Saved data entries
━━━━━━━━━━━━━━━━━━━━━━━━━━━━━━
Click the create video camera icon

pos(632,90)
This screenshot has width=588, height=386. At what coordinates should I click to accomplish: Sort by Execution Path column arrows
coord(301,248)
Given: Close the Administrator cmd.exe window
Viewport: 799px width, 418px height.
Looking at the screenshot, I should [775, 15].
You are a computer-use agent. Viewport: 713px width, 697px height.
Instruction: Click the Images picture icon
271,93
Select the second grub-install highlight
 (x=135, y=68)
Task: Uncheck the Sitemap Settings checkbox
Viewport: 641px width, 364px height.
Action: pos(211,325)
━━━━━━━━━━━━━━━━━━━━━━━━━━━━━━
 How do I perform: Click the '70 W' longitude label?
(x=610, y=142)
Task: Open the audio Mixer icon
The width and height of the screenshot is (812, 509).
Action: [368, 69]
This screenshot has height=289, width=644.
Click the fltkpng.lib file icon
━━━━━━━━━━━━━━━━━━━━━━━━━━━━━━
**Your instructions:**
Whenever a line of the records holds the string "Task", pick it out and copy it.

**Final answer:**
Task: Uncheck the Sitemap Settings checkbox
Task: Open the audio Mixer icon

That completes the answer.